▶ **EXERCISE**:
Every line of the entries with the word "август" in it should be shown.

▶ **INPUT DATA**:
◇ ◇ ◇ ◇ ◇ ◇ ◇
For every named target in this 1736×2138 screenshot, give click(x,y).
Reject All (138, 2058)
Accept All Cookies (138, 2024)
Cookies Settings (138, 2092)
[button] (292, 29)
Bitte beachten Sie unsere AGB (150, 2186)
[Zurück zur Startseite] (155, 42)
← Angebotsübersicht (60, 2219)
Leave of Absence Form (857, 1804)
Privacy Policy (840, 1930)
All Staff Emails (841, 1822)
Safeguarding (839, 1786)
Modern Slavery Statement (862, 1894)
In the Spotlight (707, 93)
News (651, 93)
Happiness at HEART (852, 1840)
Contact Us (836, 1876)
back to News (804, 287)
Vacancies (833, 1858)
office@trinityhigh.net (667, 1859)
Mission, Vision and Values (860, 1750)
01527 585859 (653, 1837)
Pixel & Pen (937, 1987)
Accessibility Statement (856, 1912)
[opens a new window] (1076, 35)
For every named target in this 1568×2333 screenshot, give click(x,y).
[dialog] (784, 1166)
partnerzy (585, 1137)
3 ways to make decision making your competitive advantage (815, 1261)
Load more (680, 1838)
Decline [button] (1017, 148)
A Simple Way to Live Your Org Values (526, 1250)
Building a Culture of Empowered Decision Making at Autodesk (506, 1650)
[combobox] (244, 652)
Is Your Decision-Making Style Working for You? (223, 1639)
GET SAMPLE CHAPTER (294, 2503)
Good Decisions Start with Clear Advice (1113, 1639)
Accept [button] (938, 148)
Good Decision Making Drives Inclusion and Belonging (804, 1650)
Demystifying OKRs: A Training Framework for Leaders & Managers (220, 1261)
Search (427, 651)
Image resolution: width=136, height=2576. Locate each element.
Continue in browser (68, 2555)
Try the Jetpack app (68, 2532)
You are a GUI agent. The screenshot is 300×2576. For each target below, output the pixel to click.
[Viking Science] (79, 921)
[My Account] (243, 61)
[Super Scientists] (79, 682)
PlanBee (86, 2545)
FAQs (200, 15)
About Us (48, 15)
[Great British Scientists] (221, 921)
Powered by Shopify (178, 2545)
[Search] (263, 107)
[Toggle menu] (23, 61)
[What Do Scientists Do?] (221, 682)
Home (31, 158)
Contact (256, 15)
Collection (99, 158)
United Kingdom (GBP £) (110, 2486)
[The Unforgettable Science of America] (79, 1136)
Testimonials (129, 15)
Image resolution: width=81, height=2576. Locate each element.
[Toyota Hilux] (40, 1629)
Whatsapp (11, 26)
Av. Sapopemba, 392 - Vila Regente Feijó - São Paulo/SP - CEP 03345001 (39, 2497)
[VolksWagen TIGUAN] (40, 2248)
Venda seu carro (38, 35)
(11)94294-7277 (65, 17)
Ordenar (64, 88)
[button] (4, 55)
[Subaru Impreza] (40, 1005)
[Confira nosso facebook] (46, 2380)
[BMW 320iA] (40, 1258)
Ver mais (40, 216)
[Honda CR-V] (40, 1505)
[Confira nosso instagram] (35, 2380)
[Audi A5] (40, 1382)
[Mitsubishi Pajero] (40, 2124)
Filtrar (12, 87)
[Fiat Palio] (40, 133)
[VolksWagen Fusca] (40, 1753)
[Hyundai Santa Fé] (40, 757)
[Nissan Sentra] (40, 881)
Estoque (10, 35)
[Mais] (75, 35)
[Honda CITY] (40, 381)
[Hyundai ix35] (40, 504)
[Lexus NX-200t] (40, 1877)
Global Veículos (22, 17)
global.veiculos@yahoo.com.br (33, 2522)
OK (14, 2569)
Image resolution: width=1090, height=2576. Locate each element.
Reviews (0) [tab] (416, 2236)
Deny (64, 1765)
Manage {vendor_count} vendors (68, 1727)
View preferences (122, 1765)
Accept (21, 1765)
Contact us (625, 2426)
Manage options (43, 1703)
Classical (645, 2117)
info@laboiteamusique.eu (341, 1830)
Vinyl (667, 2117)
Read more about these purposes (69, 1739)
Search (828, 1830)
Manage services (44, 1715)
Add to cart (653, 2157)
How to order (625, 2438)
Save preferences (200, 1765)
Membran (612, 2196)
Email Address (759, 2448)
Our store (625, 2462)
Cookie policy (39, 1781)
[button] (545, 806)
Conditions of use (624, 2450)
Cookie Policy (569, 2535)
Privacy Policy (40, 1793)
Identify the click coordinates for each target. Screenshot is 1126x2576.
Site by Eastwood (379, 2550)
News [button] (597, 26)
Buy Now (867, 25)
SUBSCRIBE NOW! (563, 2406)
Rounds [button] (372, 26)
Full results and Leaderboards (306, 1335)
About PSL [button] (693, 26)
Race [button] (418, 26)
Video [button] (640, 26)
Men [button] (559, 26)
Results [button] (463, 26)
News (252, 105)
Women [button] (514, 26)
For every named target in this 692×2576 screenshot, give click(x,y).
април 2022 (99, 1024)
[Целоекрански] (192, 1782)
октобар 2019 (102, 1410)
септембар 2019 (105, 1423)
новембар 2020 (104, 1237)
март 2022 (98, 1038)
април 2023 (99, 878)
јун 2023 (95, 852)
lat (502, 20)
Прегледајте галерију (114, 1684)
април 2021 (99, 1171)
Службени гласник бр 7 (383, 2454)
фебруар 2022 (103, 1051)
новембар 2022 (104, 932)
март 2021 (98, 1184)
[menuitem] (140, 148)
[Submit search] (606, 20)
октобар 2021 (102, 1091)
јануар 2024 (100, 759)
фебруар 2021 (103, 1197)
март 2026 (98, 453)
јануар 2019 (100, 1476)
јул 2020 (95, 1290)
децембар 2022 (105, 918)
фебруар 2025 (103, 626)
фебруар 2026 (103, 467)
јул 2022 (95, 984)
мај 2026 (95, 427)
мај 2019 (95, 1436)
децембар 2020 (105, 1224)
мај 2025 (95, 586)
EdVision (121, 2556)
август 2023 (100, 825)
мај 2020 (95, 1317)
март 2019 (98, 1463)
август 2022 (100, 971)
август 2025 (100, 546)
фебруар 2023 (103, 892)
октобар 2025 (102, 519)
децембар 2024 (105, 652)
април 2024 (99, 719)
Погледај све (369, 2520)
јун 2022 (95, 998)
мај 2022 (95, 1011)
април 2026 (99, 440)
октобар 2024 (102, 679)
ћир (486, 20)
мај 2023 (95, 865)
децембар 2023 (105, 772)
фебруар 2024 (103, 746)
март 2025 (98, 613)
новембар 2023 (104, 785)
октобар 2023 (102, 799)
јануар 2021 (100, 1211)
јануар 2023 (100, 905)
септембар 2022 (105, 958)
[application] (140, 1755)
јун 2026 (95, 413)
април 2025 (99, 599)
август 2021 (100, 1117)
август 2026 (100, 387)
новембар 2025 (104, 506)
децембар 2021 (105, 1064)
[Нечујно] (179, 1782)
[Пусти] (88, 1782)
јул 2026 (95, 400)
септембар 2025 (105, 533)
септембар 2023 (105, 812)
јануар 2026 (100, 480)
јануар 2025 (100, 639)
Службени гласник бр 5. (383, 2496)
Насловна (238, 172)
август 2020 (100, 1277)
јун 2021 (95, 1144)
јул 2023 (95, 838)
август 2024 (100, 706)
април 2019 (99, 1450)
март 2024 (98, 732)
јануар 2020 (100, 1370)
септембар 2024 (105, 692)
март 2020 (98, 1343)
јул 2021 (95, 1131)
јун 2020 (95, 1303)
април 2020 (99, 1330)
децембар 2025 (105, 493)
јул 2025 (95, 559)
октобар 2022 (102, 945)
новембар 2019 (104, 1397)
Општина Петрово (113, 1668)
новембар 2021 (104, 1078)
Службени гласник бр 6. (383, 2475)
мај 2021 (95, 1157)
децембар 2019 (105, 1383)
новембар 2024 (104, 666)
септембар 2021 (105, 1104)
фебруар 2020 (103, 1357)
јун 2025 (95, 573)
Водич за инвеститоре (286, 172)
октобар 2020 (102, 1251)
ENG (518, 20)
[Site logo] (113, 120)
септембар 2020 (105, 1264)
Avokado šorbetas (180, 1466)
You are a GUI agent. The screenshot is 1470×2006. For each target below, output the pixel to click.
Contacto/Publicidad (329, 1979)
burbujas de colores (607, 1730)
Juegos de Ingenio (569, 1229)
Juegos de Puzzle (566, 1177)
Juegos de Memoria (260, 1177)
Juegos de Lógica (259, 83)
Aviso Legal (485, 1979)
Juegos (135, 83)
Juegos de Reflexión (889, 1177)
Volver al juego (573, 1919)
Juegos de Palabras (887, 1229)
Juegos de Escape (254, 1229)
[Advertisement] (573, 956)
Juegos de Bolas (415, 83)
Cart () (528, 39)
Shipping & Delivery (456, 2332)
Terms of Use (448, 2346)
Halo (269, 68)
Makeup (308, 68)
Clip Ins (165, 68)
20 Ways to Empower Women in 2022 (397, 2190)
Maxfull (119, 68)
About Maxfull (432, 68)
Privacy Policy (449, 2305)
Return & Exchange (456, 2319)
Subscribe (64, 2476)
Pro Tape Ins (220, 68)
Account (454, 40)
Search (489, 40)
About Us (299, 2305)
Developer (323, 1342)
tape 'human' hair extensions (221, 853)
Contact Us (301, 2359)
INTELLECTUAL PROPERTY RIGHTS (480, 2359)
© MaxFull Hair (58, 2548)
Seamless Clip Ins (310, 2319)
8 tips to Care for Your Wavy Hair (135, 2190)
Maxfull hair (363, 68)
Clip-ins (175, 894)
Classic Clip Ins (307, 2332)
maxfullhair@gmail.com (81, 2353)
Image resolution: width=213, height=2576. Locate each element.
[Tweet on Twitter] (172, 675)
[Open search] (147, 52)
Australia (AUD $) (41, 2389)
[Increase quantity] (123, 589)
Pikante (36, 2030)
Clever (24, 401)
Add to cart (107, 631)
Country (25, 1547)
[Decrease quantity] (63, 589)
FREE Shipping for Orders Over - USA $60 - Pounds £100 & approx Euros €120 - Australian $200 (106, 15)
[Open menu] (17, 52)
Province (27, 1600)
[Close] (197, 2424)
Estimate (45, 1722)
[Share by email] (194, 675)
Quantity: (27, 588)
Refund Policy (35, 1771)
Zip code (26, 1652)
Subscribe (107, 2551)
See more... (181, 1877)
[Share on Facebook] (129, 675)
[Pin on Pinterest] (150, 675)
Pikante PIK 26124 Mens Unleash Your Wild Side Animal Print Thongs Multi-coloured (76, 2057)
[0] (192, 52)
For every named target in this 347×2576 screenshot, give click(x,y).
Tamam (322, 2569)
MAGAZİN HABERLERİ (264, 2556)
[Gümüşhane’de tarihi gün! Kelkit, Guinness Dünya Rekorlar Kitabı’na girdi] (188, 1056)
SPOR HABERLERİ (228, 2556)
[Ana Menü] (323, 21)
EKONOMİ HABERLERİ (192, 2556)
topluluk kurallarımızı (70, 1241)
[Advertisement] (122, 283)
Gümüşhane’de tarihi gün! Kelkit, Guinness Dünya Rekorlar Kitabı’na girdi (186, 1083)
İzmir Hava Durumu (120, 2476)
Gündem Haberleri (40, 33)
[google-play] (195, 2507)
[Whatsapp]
◇ ◇ ◇ ◇ ◇ ◇ ◇
▶ **YOUR SOLUTION**:
август 2023 (100, 825)
август 2022 (100, 971)
август 2025 (100, 546)
август 2021 (100, 1117)
август 2026 (100, 387)
август 2020 (100, 1277)
август 2024 (100, 706)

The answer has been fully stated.